- Security guarantees for Ukraine will not be the same as for a member of the transatlantic alliance, German Chancellor Scholz said.
- Scholz has faced accusations of failing to show leadership in the Ukraine crisis and failing to convey empathy for citizens struggling with the soaring inflation that it has helped to fuel.
- But the Social Democrat chancellor said he did not want to be one of the "politicians who each week make a promise but then don't keep 90% of them."
Germany is discussing security guarantees for Ukraine with its allies in preparation for a time after the war, but these will not be the same as for a member of the transatlantic alliance, German Chancellor Olaf Scholz told the broadcaster ARD on Sunday.
"We are discussing with close friends the question of the security guarantees we can give. This is an ongoing process. It is clear that it will not be the same as if someone were a member of NATO," Scholz said.
Scholz, who took office in December, has faced accusations at home and abroad of failing to show leadership in the Ukraine crisis and failing to convey empathy for citizens struggling with the soaring inflation that it has helped to fuel.

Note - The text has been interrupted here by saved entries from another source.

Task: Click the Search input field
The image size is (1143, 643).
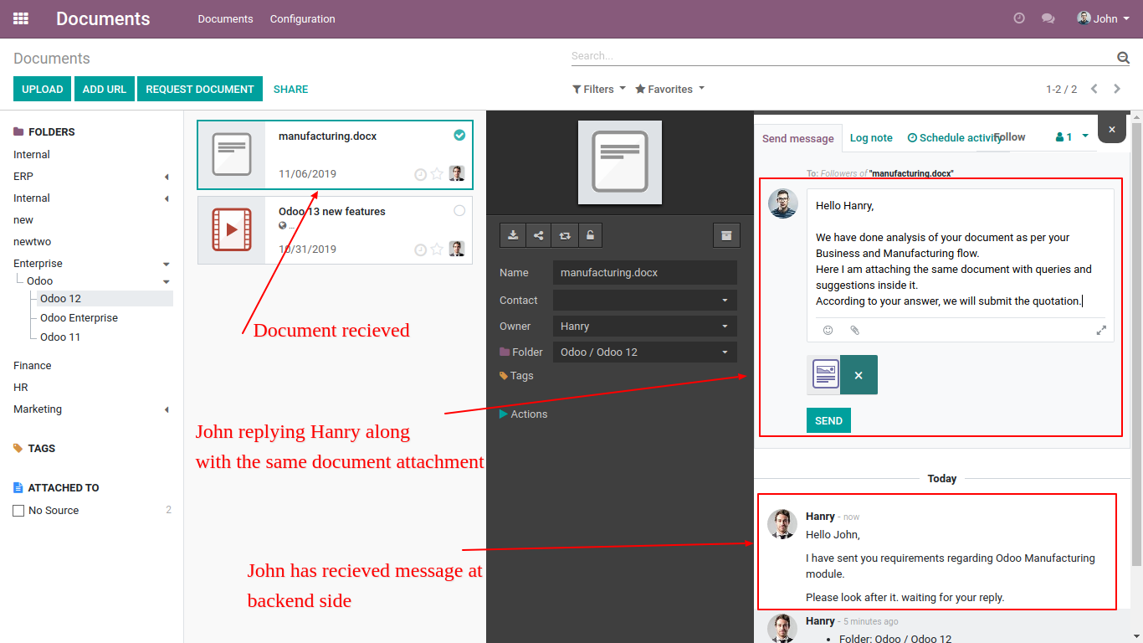Action: [x=841, y=56]
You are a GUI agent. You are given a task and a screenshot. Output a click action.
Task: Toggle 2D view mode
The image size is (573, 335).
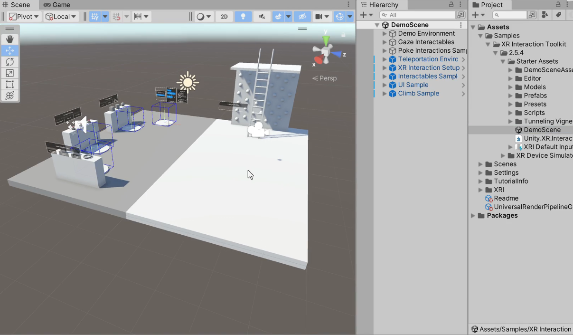pyautogui.click(x=224, y=16)
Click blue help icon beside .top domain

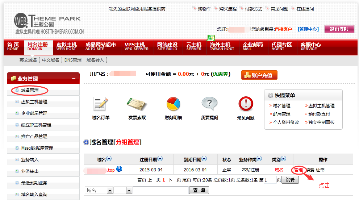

But the Social Democrat chancellor, whose mechanical style of communication has earned him the nickname "Scholzomat," said he did not want to be one of the "politicians who each week make a promise but then don't keep 90% of them."
"Especially in such difficult times, it's not the time for people who constantly say something, but for people who make sure that basic decisions are made," he said.
Scholz said he was "very worried" about the impact of soaring energy inflation, but that the government needed to assess the impact of its latest multibillion-euro relief package before considering a new one.
"Next year will be the biggest challenge," he said. "For this year, almost everyone who has done the calculations says we're going to offset about 90% of the price increases for the lower and medium-income households through the measures already decided."
Asked if he felt the effect of inflation in his own life, he said he had shopped for groceries "just yesterday", and was able to name correct prices for a range of different goods.
Scholz countered suggestions that he was over-cautious by pointing to his government's record increase of the minimum wage and its radical shift in defense policy: breaking with decades of refusal to send arms to a conflict zone and creating a 100 billion euro ($104 billion) fund to upgrade the army.
Asked whether his three-party coalition government with the Greens and Free Democrats would introduce a default speed limit on motorways to reduce energy consumption, Scholz referred to their coalition pact, which ruled this out.
On Covid-19, he said Germany would not shut schools and non-essential businesses again if infection rates rose significantly this year, but that face masks would play a bigger role.